The important thing to keep in mind is that with the CSHPI, you know what exactly what you are getting — and what you’re not.

Is the index a perfect indicator for what is going on in Brentwood, CA or Mesa, AZ? Absolutely not, and anyone who tells you otherwise is selling you something you don’t want to buy. But it is a painstakingly accurate and admirably well-designed method for tracking trends on a large scale level. That it leaves a large chunk of the market out of its samples is an inevitable aspect of proper experimental design.

Only by controlling as many variables as possible (in this case, by only comparing one house to itself rather than every other house that has sold within a given time frame) can one hope to do any meaningful analysis of a market as complex as residential real estate.

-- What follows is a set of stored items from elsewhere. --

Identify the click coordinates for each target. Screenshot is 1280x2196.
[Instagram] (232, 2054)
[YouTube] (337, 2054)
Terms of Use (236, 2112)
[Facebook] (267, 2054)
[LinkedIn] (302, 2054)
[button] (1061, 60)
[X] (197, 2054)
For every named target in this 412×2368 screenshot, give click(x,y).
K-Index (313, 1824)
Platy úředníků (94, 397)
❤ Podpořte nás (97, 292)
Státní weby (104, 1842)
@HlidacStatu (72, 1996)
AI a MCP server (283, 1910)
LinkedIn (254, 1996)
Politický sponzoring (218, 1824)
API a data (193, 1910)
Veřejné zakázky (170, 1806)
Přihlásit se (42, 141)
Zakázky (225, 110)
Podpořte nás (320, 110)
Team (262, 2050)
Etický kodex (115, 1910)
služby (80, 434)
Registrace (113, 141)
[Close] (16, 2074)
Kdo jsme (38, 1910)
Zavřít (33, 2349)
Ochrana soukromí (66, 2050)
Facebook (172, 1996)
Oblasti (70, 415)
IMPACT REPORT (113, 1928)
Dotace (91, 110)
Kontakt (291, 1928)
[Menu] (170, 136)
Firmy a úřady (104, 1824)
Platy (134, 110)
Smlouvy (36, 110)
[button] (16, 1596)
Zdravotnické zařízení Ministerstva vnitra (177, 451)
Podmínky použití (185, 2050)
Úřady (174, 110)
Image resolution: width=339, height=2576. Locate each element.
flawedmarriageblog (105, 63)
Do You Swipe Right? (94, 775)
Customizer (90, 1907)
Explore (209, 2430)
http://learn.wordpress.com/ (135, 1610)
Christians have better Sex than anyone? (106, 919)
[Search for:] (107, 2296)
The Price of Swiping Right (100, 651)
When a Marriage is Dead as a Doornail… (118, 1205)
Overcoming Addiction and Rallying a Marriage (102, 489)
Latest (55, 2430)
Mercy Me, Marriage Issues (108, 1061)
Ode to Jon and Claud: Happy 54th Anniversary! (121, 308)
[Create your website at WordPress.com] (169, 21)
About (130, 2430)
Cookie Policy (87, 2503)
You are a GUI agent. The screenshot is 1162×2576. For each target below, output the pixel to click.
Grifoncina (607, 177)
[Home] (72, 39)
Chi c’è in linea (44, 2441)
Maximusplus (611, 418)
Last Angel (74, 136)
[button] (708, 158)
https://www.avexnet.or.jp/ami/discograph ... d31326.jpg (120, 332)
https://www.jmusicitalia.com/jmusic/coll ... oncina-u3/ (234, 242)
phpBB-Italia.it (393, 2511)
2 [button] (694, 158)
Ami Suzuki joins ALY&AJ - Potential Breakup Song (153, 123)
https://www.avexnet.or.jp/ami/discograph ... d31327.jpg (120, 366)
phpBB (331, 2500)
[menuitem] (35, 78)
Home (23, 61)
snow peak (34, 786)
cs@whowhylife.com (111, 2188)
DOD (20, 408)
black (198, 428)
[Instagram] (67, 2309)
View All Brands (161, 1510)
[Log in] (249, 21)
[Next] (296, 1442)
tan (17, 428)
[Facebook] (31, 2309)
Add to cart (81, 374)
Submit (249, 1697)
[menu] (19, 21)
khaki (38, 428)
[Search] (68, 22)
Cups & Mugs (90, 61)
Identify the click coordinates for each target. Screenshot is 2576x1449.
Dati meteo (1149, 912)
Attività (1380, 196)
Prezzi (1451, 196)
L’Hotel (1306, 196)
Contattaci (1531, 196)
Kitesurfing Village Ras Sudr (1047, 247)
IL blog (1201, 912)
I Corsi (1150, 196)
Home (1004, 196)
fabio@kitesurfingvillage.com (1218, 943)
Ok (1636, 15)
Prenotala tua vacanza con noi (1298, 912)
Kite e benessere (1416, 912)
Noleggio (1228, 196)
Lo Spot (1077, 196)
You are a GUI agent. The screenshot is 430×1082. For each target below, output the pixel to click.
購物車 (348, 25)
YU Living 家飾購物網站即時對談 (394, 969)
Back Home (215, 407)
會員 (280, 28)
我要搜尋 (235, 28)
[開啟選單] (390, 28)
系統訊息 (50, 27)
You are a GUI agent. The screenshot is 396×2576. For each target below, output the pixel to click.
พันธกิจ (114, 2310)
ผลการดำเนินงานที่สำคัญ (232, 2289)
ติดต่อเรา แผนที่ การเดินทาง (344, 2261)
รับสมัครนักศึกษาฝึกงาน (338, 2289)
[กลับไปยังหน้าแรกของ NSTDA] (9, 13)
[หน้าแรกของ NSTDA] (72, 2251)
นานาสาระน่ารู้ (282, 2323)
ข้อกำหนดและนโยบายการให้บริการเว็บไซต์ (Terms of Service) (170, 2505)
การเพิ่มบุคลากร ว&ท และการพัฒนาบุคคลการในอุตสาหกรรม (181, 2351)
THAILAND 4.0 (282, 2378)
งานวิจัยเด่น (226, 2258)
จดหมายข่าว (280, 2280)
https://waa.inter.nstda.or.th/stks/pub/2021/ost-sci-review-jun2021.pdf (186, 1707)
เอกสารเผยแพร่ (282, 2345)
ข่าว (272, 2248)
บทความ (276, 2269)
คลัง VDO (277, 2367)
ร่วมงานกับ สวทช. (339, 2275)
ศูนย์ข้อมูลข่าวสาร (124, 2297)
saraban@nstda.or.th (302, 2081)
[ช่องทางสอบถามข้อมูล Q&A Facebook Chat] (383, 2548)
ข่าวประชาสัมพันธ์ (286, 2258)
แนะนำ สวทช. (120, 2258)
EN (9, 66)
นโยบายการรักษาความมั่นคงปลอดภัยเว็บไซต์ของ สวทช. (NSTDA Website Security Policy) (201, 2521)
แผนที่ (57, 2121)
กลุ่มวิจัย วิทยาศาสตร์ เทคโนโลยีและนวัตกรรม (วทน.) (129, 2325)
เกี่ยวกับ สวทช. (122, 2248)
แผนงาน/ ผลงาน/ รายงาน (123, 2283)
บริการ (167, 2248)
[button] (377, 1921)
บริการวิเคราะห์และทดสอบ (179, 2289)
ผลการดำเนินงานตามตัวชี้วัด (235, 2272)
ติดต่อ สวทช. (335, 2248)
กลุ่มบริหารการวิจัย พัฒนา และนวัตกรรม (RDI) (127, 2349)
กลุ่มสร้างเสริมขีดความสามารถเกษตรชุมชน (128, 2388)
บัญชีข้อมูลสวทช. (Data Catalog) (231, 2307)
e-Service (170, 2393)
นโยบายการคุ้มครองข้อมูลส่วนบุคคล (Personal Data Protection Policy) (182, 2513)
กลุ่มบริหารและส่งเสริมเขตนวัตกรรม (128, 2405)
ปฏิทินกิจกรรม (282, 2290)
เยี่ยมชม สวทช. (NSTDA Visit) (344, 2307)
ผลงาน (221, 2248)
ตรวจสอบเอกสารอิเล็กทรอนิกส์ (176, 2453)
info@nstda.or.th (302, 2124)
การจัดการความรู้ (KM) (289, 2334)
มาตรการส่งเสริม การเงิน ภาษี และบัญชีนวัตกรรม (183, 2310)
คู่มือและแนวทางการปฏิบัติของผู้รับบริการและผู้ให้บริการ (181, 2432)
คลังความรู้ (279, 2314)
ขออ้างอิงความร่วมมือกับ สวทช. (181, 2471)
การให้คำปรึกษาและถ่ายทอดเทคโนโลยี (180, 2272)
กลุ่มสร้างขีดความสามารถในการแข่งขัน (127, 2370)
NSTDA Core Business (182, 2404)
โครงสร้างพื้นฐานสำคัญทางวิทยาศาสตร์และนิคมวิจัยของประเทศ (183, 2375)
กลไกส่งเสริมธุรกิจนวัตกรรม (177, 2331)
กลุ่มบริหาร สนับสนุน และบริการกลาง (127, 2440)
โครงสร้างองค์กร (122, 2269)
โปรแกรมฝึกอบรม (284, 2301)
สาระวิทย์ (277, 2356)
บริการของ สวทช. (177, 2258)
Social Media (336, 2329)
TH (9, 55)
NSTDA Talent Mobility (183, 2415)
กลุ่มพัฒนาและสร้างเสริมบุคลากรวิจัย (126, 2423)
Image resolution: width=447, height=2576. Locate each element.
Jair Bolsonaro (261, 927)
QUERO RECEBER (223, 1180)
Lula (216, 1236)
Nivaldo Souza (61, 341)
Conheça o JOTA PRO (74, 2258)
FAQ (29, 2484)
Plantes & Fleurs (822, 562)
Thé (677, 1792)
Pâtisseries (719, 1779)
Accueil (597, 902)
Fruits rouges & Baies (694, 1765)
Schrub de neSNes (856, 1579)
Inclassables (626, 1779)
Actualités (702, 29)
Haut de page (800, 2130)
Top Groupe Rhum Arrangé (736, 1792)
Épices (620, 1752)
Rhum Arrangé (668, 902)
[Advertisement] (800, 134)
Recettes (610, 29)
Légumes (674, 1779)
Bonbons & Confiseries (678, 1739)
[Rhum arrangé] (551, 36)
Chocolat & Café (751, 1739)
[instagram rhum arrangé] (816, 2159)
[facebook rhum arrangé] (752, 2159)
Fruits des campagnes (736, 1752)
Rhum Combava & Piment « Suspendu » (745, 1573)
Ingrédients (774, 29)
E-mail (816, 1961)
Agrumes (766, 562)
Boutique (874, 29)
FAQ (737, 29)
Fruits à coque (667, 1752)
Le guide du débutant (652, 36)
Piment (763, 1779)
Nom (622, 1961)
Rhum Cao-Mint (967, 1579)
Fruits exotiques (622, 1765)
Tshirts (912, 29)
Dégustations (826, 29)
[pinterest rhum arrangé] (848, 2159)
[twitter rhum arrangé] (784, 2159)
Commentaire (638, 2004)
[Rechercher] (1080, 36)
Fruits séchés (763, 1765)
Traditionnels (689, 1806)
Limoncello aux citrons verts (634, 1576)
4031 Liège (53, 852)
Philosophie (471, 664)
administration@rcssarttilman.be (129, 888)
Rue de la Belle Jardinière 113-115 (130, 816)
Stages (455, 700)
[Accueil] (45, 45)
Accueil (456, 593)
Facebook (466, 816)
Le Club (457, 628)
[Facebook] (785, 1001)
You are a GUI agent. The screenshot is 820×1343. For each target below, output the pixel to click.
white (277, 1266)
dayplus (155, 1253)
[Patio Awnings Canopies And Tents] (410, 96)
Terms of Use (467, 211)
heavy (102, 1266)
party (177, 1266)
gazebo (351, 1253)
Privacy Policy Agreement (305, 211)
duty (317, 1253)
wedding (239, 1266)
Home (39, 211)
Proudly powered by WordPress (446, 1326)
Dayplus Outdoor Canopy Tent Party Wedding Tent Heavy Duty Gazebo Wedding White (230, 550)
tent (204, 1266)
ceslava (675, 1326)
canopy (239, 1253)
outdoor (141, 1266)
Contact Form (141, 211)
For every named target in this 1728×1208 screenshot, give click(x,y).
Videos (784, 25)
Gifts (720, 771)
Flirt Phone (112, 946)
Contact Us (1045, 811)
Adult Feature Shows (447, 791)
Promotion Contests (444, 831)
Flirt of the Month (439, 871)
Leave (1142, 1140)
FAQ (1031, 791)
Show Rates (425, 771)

Because of the way it is constructed, the index itself is really only valuable as a tracker of large scale trends. If the index goes down by 10%, you can’t reasonably say that any given property has declined by 10% or even use it to reliably estimate the price change of a specific property. But if the index has shown a 25% drop from its peak (as it has), you can reliably infer that things are not going well in US housing. By tracking the rate of that decline or the difference in trends between the individual indices of one metro area versus another (there are indices available for 20 metropolitan areas), one can gain valuable and reliable insight about the performance of those markets and make inferences about future trends.

In conclusion, sampling is one of the most important but least appreciated aspects of modern data analysis. In order to correctly interpret any given data, it is absolutely essential to know how that data was sampled and how that sample fits into the area of study. Be wary of data where the data collection and analysis methodology are not freely available. And understand that where samples are involved, usually the most valuable way to use that data is to monitor changes over time rather than making inferences about how any given time period’s data relates to whatever phenomenon you are interested in.

This is especially true when it comes to home values, where there is absolutely no single data model that can tell you how much your house is worth or how much to pay for that new house you’ve got your eye on. However, there is enough data currently available that with careful scrutiny (and the help of trained professionals like the friendly folks at Cirios Real Estate) you can confidently make those assessments.